After finding the line with "Uncheck the 分解可能 checkbox" in the data below, set down exactly each line through the one with "1356x608 pixels.", inclusive, and stop there.
[[ Provided data, beginning ]]
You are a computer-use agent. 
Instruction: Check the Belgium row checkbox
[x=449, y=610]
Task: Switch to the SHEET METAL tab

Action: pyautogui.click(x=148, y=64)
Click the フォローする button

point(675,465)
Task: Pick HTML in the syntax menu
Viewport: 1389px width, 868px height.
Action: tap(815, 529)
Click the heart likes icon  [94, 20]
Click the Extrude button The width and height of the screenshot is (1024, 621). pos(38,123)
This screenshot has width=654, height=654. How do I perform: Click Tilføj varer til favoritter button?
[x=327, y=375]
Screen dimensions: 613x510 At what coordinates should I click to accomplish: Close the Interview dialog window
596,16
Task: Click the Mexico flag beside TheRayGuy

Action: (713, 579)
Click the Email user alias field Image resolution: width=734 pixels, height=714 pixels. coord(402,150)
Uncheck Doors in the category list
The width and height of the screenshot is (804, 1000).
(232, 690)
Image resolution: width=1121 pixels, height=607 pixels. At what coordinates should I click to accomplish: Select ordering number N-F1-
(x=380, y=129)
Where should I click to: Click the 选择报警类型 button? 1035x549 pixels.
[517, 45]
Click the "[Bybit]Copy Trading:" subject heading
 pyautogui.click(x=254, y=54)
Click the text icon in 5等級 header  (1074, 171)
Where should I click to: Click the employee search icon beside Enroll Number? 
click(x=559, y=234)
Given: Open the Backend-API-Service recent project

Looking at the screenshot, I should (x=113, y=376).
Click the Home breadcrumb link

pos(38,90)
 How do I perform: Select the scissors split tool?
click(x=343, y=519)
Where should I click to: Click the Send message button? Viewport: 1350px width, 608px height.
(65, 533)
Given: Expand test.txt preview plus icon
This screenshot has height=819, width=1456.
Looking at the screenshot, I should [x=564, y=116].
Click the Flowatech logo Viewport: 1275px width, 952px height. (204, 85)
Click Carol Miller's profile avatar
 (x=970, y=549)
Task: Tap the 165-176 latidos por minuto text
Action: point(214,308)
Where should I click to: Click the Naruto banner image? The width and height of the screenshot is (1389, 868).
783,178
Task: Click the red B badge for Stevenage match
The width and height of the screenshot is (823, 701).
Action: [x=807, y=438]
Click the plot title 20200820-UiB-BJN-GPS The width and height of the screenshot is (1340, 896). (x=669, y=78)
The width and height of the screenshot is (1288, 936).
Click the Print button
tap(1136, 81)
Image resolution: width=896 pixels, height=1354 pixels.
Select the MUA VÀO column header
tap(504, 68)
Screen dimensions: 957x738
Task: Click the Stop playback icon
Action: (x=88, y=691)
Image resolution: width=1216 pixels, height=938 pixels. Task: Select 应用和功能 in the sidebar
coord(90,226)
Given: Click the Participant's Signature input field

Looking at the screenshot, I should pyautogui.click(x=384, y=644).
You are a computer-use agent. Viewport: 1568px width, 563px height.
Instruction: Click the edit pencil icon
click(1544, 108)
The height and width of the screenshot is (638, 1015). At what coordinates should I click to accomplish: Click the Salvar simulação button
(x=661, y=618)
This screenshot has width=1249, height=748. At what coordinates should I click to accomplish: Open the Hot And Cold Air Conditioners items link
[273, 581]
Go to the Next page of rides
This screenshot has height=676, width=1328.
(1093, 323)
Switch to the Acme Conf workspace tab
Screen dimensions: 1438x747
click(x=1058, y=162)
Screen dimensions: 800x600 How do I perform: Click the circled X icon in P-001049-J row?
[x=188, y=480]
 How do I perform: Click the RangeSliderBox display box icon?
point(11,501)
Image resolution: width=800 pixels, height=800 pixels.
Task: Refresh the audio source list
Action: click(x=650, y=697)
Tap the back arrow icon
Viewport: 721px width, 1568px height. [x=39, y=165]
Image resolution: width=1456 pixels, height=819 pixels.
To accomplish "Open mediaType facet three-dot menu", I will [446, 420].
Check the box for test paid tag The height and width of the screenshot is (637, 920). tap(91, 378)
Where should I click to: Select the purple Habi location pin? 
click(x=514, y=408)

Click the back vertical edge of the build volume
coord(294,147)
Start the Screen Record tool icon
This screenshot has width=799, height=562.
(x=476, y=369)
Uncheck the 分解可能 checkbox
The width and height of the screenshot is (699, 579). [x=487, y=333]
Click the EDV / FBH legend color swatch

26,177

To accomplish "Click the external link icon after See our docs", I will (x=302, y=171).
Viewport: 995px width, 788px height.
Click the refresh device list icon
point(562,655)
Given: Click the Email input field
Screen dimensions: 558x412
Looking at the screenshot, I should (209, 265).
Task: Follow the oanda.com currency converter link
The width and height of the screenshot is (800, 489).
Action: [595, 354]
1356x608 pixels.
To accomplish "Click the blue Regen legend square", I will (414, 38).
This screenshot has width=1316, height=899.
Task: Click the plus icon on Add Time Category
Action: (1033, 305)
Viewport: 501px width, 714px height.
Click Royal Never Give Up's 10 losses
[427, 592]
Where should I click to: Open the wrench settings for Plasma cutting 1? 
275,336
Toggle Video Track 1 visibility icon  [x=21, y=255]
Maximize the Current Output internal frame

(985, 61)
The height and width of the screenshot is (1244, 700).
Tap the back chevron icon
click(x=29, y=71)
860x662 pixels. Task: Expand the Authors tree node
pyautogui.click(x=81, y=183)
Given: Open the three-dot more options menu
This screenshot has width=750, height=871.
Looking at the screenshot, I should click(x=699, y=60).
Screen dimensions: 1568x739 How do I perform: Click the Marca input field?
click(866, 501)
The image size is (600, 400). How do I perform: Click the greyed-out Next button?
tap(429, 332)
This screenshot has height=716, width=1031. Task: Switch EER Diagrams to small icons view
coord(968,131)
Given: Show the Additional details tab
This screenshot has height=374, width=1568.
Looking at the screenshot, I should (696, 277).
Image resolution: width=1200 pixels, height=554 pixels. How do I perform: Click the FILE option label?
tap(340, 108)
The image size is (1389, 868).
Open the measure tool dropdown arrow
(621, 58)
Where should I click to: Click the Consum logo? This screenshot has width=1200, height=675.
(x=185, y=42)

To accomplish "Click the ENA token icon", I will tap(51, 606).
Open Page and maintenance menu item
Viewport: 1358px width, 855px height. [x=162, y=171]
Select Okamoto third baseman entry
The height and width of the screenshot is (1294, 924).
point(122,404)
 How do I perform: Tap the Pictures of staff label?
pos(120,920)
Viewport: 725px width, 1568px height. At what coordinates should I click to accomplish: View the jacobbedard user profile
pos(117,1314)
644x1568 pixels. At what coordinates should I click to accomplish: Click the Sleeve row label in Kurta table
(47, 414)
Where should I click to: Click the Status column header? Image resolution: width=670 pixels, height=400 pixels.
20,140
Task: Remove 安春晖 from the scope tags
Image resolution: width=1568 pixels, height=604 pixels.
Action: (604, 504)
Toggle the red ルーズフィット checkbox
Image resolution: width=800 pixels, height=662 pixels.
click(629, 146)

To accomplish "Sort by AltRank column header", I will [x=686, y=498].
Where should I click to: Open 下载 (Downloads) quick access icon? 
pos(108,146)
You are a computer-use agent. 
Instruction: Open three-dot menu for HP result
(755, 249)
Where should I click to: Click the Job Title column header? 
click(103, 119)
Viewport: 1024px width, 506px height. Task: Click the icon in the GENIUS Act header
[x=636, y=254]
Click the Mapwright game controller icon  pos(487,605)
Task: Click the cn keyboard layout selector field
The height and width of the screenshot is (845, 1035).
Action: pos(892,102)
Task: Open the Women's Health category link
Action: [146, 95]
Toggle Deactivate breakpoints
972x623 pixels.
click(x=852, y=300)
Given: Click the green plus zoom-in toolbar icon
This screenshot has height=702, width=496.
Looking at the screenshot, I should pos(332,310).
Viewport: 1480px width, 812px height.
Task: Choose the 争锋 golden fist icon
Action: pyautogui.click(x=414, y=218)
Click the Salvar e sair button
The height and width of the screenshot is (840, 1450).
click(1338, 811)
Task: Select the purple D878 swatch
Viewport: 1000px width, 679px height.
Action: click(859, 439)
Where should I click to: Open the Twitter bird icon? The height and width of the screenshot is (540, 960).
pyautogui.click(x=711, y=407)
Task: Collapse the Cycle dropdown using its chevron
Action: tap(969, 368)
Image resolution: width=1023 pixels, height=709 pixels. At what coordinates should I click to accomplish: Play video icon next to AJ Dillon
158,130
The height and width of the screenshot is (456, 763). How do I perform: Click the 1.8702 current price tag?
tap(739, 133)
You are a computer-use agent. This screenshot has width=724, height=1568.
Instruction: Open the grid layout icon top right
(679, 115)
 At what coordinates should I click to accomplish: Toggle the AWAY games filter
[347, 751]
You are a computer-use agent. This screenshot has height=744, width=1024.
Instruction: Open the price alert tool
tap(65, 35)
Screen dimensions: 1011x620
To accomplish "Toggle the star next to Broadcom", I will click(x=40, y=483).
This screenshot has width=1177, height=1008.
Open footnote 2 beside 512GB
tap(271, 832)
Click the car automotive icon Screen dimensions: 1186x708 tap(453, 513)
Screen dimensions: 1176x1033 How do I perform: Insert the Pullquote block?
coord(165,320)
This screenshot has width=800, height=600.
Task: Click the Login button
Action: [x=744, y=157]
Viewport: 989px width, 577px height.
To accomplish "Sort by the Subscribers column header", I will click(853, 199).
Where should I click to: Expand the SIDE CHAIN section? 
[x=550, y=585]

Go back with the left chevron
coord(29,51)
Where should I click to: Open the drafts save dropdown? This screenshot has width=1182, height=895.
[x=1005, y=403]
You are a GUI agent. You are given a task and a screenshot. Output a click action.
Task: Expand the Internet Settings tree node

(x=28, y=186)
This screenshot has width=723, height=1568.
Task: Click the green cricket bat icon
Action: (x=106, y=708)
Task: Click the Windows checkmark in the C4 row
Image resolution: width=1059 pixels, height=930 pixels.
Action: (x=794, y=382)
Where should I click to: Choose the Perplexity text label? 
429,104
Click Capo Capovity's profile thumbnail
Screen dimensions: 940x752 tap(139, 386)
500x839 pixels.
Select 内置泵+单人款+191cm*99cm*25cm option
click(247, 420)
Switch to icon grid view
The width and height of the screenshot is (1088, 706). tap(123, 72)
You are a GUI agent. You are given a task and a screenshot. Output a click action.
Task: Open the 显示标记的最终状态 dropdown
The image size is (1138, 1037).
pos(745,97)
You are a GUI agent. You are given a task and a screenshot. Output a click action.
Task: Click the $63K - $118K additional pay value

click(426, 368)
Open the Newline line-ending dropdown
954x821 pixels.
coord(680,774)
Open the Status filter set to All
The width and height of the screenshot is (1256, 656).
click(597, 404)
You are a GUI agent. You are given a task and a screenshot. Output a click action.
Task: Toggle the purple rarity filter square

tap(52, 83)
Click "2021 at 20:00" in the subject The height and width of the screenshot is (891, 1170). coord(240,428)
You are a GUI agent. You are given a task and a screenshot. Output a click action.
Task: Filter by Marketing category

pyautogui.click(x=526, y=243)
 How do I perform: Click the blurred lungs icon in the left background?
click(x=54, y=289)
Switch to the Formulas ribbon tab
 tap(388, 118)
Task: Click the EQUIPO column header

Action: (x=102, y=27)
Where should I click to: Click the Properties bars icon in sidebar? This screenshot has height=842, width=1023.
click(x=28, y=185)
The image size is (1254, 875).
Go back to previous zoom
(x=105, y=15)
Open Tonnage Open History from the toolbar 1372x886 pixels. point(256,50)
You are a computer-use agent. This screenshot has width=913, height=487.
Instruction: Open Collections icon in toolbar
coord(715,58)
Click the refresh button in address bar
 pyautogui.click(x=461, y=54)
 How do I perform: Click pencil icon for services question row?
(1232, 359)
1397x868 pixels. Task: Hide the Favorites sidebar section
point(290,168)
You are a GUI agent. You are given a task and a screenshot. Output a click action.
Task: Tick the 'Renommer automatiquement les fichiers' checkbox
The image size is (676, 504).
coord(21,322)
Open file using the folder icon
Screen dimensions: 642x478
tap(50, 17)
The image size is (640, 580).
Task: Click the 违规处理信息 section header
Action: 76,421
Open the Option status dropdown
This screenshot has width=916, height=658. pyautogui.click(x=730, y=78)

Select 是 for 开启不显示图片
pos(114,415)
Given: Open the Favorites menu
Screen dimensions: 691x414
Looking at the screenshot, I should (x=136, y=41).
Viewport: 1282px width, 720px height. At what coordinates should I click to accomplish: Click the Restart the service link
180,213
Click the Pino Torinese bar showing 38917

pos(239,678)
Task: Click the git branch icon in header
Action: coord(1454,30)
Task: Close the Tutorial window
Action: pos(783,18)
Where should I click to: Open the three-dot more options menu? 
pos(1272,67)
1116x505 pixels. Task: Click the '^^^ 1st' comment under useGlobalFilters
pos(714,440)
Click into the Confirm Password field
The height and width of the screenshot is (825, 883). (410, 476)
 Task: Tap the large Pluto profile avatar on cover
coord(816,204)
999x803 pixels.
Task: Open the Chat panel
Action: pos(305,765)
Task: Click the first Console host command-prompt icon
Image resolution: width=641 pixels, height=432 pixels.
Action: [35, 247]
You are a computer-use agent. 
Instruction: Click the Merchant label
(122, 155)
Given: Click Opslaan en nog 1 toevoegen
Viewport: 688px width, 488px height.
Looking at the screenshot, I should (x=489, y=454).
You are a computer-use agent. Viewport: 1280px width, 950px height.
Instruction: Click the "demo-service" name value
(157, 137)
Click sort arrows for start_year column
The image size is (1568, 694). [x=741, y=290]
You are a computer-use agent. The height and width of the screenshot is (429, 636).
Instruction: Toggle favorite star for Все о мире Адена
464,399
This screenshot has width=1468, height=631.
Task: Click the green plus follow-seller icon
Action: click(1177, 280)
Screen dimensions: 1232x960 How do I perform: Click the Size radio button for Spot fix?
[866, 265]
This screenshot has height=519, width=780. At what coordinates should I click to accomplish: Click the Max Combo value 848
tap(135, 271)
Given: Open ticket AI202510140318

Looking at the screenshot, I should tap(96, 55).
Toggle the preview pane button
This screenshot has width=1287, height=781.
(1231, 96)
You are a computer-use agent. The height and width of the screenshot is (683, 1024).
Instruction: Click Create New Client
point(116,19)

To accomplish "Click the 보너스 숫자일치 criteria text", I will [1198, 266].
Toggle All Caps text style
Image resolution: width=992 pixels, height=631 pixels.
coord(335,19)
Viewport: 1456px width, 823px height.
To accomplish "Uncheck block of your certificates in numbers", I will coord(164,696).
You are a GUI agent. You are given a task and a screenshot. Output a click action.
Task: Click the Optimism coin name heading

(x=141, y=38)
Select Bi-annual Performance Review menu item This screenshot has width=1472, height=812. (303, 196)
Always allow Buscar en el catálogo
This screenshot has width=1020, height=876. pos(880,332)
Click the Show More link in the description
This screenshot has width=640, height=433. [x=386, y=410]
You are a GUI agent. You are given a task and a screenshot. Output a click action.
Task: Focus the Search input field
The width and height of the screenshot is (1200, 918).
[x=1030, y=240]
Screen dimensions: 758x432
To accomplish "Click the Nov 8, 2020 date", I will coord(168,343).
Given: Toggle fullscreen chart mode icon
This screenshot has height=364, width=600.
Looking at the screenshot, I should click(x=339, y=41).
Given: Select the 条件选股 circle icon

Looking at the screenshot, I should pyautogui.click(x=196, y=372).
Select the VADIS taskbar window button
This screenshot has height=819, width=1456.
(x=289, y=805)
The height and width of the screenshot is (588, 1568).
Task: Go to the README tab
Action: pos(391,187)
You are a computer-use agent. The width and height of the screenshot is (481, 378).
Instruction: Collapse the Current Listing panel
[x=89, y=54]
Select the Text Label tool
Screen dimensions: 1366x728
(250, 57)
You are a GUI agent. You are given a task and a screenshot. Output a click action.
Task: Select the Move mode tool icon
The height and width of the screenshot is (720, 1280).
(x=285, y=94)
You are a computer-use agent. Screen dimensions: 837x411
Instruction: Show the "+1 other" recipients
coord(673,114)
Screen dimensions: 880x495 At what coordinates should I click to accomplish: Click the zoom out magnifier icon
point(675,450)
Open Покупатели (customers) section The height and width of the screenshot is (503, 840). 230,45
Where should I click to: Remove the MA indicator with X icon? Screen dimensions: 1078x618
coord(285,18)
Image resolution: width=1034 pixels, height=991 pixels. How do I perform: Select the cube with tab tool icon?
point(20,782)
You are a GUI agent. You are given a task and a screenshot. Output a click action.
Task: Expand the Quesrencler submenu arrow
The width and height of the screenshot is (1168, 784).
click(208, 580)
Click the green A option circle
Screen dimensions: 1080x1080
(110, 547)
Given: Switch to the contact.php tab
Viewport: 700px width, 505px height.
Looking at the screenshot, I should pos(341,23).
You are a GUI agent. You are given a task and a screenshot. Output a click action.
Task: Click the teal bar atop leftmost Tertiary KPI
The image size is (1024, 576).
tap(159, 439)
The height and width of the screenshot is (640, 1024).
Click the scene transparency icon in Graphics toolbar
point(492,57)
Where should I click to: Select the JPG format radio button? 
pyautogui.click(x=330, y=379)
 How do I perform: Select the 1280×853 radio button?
[[ Provided data, end ]]
→ **The answer**:
Uncheck the 分解可能 checkbox
The width and height of the screenshot is (699, 579). [x=487, y=333]
Click the EDV / FBH legend color swatch

26,177

To accomplish "Click the external link icon after See our docs", I will (x=302, y=171).
Viewport: 995px width, 788px height.
Click the refresh device list icon
point(562,655)
Given: Click the Email input field
Screen dimensions: 558x412
Looking at the screenshot, I should (209, 265).
Task: Follow the oanda.com currency converter link
The width and height of the screenshot is (800, 489).
Action: [595, 354]
1356x608 pixels.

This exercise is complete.